[Saved data entries]
--- --- ---

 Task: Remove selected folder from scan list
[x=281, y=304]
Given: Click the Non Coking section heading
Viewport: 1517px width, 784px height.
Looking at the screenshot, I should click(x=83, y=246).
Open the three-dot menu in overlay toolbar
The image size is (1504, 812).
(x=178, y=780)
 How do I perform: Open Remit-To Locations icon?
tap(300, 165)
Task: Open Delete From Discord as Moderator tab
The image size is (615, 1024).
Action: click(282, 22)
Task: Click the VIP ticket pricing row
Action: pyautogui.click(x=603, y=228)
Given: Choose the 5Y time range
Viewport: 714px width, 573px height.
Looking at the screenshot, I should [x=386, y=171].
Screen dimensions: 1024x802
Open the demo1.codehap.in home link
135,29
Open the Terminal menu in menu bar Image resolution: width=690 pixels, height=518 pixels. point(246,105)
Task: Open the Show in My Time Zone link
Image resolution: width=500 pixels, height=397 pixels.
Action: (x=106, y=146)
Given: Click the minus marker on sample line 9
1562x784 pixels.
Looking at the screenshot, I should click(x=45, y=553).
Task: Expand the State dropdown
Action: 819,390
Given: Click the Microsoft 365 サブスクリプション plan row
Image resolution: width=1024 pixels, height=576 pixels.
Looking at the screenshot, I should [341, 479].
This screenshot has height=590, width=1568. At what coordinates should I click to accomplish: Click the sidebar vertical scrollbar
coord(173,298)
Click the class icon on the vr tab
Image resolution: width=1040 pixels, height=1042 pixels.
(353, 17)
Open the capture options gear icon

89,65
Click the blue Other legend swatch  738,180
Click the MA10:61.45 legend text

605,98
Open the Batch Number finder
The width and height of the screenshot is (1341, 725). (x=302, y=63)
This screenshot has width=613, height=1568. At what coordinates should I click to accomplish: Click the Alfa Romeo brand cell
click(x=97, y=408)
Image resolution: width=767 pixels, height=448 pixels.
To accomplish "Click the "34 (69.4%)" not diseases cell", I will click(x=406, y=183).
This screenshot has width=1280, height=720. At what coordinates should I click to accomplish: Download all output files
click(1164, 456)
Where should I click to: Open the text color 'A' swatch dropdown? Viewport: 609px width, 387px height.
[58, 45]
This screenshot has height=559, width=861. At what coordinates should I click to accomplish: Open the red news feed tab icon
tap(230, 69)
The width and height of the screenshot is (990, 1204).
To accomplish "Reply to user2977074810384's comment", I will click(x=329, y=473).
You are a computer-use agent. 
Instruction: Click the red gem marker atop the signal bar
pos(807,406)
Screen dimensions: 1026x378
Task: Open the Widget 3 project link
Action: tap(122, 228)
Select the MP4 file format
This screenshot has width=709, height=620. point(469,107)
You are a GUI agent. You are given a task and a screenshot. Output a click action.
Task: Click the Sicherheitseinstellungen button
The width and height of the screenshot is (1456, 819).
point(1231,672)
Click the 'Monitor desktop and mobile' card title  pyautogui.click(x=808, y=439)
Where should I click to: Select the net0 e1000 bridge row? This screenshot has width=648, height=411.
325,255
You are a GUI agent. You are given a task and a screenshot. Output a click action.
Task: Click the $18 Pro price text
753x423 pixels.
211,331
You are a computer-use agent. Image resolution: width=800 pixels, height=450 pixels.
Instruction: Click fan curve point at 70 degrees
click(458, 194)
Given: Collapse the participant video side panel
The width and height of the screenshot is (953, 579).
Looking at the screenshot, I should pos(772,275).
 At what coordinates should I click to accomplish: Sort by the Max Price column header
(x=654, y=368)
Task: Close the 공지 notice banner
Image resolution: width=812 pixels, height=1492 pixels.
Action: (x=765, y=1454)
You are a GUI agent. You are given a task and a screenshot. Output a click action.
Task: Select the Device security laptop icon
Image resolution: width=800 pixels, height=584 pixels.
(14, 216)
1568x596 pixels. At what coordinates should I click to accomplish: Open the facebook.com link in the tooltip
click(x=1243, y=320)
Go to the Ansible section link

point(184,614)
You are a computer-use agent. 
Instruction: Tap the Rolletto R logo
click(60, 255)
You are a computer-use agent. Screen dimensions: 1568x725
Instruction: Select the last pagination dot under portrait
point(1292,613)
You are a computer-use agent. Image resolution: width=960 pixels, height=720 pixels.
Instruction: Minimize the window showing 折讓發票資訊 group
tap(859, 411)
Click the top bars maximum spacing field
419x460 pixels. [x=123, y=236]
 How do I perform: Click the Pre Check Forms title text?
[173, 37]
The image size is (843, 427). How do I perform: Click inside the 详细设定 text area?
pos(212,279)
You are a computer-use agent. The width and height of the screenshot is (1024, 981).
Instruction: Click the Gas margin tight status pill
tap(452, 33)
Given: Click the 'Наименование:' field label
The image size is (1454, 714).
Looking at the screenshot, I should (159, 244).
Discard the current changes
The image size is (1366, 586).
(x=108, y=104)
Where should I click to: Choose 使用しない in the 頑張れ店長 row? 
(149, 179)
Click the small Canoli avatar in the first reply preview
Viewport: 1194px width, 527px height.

--- --- ---

§ ACTIVITY
Restate the data word for word.

§ RESULT OF THIS EXERCISE
 Task: Remove selected folder from scan list
[x=281, y=304]
Given: Click the Non Coking section heading
Viewport: 1517px width, 784px height.
Looking at the screenshot, I should click(x=83, y=246).
Open the three-dot menu in overlay toolbar
The image size is (1504, 812).
(x=178, y=780)
 How do I perform: Open Remit-To Locations icon?
tap(300, 165)
Task: Open Delete From Discord as Moderator tab
The image size is (615, 1024).
Action: click(282, 22)
Task: Click the VIP ticket pricing row
Action: pyautogui.click(x=603, y=228)
Given: Choose the 5Y time range
Viewport: 714px width, 573px height.
Looking at the screenshot, I should [x=386, y=171].
Screen dimensions: 1024x802
Open the demo1.codehap.in home link
135,29
Open the Terminal menu in menu bar Image resolution: width=690 pixels, height=518 pixels. point(246,105)
Task: Open the Show in My Time Zone link
Image resolution: width=500 pixels, height=397 pixels.
Action: (x=106, y=146)
Given: Click the minus marker on sample line 9
1562x784 pixels.
Looking at the screenshot, I should click(x=45, y=553).
Task: Expand the State dropdown
Action: 819,390
Given: Click the Microsoft 365 サブスクリプション plan row
Image resolution: width=1024 pixels, height=576 pixels.
Looking at the screenshot, I should [341, 479].
This screenshot has height=590, width=1568. At what coordinates should I click to accomplish: Click the sidebar vertical scrollbar
coord(173,298)
Click the class icon on the vr tab
Image resolution: width=1040 pixels, height=1042 pixels.
(353, 17)
Open the capture options gear icon

89,65
Click the blue Other legend swatch  738,180
Click the MA10:61.45 legend text

605,98
Open the Batch Number finder
The width and height of the screenshot is (1341, 725). (x=302, y=63)
This screenshot has width=613, height=1568. At what coordinates should I click to accomplish: Click the Alfa Romeo brand cell
click(x=97, y=408)
Image resolution: width=767 pixels, height=448 pixels.
To accomplish "Click the "34 (69.4%)" not diseases cell", I will click(x=406, y=183).
This screenshot has width=1280, height=720. At what coordinates should I click to accomplish: Download all output files
click(1164, 456)
Where should I click to: Open the text color 'A' swatch dropdown? Viewport: 609px width, 387px height.
[58, 45]
This screenshot has height=559, width=861. At what coordinates should I click to accomplish: Open the red news feed tab icon
tap(230, 69)
The width and height of the screenshot is (990, 1204).
To accomplish "Reply to user2977074810384's comment", I will click(x=329, y=473).
You are a computer-use agent. 
Instruction: Click the red gem marker atop the signal bar
pos(807,406)
Screen dimensions: 1026x378
Task: Open the Widget 3 project link
Action: tap(122, 228)
Select the MP4 file format
This screenshot has width=709, height=620. point(469,107)
You are a GUI agent. You are given a task and a screenshot. Output a click action.
Task: Click the Sicherheitseinstellungen button
The width and height of the screenshot is (1456, 819).
point(1231,672)
Click the 'Monitor desktop and mobile' card title  pyautogui.click(x=808, y=439)
Where should I click to: Select the net0 e1000 bridge row? This screenshot has width=648, height=411.
325,255
You are a GUI agent. You are given a task and a screenshot. Output a click action.
Task: Click the $18 Pro price text
753x423 pixels.
211,331
You are a computer-use agent. Image resolution: width=800 pixels, height=450 pixels.
Instruction: Click fan curve point at 70 degrees
click(458, 194)
Given: Collapse the participant video side panel
The width and height of the screenshot is (953, 579).
Looking at the screenshot, I should pos(772,275).
 At what coordinates should I click to accomplish: Sort by the Max Price column header
(x=654, y=368)
Task: Close the 공지 notice banner
Image resolution: width=812 pixels, height=1492 pixels.
Action: (x=765, y=1454)
You are a GUI agent. You are given a task and a screenshot. Output a click action.
Task: Select the Device security laptop icon
Image resolution: width=800 pixels, height=584 pixels.
(14, 216)
1568x596 pixels. At what coordinates should I click to accomplish: Open the facebook.com link in the tooltip
click(x=1243, y=320)
Go to the Ansible section link

point(184,614)
You are a computer-use agent. 
Instruction: Tap the Rolletto R logo
click(60, 255)
You are a computer-use agent. Screen dimensions: 1568x725
Instruction: Select the last pagination dot under portrait
point(1292,613)
You are a computer-use agent. Image resolution: width=960 pixels, height=720 pixels.
Instruction: Minimize the window showing 折讓發票資訊 group
tap(859, 411)
Click the top bars maximum spacing field
419x460 pixels. [x=123, y=236]
 How do I perform: Click the Pre Check Forms title text?
[173, 37]
The image size is (843, 427). How do I perform: Click inside the 详细设定 text area?
pos(212,279)
You are a computer-use agent. The width and height of the screenshot is (1024, 981).
Instruction: Click the Gas margin tight status pill
tap(452, 33)
Given: Click the 'Наименование:' field label
The image size is (1454, 714).
Looking at the screenshot, I should (159, 244).
Discard the current changes
The image size is (1366, 586).
(x=108, y=104)
Where should I click to: Choose 使用しない in the 頑張れ店長 row? 
(149, 179)
Click the small Canoli avatar in the first reply preview
Viewport: 1194px width, 527px height.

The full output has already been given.